Krispy Kreme (DNUT) shares jumped higher Tuesday after the coffee and donut chain posted stronger-than-expected fourth quarter sales, and its first profit as a public company, even as Covid and supply chain expenses chipped away at its bottom line.
Adjusted earnings for the three months ending on January 2, the group's fiscal fourth quarter, fell 20% from last year -- thanks in part to dilution from its July IPO -- to 8 cents per share, a shade under the Street consensus.
Operating expenses were also a weight on profits, rising 14.5% to $167.5 million, as wage and input costs continue to test food retailers around the country. Group sales, however rose 13.8% to $370.6 million, firmly ahead of analysts' forecasts.
Looking into the current financial year, Krispy Kreme said it sees total revenues in the region of $1.53 billion to $1.56 billion, a figure that would represent organic growth of around 10% to 12%, with adjusted earnings rising to around 38 and 41 cents per share.
“Our fourth quarter and full year results demonstrate the benefits of our omni-channel model and global expansion strategy, which allow us to meet consumer demand with premium, fresh doughnuts," said CEO Mike Tattersfield. "Our global Halloween campaign and seasonal limited time offerings resonated strongly with consumers which really maximizes the gifting and sharing occasions of the brand.”
“Looking ahead, we are well-positioned to deliver another year of double-digit revenue growth in 2022," he added. "Our performance will be led by the expansion of our omni-channel model, as we continue to significantly expand our points of access. We are incredibly excited for the opportunity to open in at least three new countries in 2022 and expand our global footprint for years to come.”
Krispy Kreme shares were marked 7.4% higher in early Tuesday trading to change hands at $14.75 each, a move that would trim the stock's six-month decline to around 12%.

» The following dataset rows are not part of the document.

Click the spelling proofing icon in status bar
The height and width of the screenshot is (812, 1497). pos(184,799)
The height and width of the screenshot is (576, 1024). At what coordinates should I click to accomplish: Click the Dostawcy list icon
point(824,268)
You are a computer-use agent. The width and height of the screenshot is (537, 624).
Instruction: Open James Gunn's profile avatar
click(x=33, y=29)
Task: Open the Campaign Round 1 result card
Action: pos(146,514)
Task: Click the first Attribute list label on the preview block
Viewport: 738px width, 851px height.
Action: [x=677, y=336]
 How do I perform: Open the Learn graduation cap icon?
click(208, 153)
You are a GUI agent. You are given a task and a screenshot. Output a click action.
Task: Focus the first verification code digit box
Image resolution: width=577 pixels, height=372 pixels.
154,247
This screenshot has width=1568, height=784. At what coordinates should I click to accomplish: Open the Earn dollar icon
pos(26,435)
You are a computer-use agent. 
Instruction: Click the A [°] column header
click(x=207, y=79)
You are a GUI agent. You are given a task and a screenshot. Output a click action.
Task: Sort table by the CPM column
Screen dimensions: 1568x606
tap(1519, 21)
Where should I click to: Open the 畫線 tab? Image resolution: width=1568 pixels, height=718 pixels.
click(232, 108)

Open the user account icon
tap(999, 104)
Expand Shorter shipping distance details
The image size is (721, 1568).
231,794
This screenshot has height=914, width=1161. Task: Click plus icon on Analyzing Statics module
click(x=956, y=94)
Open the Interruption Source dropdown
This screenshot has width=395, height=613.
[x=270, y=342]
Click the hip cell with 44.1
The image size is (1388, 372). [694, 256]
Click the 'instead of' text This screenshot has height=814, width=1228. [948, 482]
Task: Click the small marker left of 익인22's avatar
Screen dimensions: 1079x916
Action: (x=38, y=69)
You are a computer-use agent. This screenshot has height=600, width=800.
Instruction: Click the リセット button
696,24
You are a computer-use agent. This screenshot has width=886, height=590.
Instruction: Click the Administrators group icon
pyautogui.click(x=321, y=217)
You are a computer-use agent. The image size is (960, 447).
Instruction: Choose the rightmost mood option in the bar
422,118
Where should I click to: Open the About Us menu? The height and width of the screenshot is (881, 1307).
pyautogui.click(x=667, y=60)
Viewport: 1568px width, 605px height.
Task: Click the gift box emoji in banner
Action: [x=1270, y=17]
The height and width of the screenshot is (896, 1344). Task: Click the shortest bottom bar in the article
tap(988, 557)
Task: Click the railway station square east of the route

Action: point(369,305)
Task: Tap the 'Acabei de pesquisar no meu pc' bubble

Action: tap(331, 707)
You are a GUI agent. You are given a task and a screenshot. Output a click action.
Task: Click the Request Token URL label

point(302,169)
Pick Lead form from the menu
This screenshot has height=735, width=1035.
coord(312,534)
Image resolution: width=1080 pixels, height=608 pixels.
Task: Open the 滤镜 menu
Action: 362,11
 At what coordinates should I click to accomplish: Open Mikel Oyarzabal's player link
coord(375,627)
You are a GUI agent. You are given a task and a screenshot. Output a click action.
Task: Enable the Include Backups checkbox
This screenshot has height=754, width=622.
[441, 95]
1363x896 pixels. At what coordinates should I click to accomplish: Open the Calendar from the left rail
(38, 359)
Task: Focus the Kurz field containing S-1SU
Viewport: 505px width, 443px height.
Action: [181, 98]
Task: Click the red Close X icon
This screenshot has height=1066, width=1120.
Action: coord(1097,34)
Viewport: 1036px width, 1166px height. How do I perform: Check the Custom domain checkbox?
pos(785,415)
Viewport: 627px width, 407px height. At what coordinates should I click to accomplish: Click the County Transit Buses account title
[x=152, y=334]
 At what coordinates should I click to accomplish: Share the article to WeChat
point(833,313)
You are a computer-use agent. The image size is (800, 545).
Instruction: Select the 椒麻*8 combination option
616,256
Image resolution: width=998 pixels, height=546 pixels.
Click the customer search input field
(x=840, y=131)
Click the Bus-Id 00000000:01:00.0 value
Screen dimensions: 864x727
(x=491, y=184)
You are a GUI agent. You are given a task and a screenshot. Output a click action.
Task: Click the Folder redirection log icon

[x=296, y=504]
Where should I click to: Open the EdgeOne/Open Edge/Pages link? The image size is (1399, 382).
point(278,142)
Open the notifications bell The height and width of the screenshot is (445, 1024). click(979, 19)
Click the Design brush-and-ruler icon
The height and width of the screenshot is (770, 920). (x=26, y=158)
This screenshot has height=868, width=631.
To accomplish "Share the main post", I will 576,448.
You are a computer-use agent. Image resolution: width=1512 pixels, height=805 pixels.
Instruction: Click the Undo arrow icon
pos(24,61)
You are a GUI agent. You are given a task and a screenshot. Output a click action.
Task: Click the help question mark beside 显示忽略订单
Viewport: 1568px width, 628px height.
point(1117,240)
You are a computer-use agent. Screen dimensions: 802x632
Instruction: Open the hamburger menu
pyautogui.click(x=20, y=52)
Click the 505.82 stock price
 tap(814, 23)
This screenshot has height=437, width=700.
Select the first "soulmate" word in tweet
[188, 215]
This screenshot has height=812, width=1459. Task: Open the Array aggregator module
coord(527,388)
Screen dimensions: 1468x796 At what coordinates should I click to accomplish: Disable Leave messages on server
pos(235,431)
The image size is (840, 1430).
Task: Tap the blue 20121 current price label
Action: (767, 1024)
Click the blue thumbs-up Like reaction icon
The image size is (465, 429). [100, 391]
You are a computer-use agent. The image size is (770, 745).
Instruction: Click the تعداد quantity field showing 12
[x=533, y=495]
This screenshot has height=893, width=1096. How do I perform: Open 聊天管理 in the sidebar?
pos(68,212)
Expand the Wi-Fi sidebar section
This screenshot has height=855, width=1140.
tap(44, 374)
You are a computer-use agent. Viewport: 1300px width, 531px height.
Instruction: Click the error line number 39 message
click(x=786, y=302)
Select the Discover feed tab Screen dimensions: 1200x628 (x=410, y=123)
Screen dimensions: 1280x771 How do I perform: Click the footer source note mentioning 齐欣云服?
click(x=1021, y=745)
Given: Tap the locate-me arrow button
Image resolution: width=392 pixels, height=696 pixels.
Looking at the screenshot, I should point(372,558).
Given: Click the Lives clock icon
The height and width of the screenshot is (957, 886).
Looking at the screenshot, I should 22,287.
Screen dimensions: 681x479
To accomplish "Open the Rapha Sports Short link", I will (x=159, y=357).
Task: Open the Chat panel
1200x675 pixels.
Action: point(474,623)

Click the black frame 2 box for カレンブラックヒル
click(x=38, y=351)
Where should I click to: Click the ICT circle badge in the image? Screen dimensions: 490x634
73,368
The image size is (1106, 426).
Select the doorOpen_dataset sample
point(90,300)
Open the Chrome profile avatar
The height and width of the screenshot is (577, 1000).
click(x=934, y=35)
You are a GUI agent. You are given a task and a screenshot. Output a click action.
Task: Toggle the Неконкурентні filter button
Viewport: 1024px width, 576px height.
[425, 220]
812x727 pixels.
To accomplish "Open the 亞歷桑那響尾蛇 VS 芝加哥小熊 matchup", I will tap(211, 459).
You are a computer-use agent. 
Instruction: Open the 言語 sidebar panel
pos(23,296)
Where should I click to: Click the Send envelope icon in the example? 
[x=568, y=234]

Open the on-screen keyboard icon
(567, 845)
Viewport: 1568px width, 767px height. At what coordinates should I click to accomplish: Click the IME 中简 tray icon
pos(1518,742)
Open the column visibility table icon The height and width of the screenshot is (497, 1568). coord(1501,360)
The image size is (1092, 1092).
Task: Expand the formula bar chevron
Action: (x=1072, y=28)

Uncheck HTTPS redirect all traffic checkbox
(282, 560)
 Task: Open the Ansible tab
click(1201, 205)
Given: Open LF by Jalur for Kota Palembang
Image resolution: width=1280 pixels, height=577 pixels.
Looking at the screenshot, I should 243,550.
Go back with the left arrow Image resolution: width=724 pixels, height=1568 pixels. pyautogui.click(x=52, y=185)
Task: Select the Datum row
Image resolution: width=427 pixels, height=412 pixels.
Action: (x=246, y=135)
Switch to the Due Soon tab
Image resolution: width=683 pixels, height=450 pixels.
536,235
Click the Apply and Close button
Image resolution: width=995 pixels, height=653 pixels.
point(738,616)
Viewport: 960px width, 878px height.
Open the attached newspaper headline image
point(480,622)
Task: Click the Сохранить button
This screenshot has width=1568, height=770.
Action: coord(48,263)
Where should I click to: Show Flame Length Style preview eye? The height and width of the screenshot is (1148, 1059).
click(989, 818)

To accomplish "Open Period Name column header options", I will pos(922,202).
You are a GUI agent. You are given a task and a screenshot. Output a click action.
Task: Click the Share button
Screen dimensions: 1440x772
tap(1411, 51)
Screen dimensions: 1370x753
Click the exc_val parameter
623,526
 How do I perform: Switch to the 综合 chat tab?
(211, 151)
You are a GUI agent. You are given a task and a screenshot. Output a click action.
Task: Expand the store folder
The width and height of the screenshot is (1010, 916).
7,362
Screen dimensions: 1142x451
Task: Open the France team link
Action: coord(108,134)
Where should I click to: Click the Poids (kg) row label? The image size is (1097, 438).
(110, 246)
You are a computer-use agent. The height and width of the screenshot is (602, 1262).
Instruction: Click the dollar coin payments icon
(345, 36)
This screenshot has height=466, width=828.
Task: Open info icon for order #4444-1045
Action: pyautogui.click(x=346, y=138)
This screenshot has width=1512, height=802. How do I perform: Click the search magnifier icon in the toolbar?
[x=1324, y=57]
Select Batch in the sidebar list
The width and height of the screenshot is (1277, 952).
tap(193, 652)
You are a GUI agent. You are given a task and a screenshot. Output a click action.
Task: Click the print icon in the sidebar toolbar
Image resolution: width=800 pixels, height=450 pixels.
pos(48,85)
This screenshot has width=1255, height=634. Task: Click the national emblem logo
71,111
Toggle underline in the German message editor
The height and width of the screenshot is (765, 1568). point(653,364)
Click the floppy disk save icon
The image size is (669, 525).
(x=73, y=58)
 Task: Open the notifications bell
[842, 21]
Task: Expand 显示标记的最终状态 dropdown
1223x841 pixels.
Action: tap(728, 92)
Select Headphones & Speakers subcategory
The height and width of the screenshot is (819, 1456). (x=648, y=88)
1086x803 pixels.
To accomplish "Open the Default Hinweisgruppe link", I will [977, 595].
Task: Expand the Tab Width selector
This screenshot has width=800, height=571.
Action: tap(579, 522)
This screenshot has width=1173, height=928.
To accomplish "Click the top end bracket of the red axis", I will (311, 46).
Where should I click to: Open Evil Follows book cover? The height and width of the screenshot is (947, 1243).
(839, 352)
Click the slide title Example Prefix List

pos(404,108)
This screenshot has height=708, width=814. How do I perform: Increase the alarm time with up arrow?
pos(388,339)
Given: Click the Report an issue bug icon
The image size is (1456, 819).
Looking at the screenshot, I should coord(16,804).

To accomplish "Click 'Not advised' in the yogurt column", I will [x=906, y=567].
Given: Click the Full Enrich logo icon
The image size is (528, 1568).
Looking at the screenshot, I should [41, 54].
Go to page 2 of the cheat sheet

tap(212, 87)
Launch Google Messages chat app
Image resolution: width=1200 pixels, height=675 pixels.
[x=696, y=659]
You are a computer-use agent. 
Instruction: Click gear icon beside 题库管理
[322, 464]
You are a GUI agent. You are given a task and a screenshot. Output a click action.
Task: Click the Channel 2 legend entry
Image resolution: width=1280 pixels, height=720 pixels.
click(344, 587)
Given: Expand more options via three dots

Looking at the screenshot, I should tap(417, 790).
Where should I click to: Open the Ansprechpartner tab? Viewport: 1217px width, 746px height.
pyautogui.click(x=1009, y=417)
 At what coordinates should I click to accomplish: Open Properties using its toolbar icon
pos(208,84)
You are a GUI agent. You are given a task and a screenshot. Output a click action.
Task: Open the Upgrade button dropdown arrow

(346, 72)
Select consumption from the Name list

Earlier this month, Starbucks (SBUX), the world's biggest coffee store chain, trimmed its near-term profit outlook as it saw higher-than-anticipated costs from training and onboarding of new Starbucks partners" adding that 'a highly transmissible omicron variant amplified staffing shortages in our supply chain, resulting in higher-than-planned distribution and transportation costs."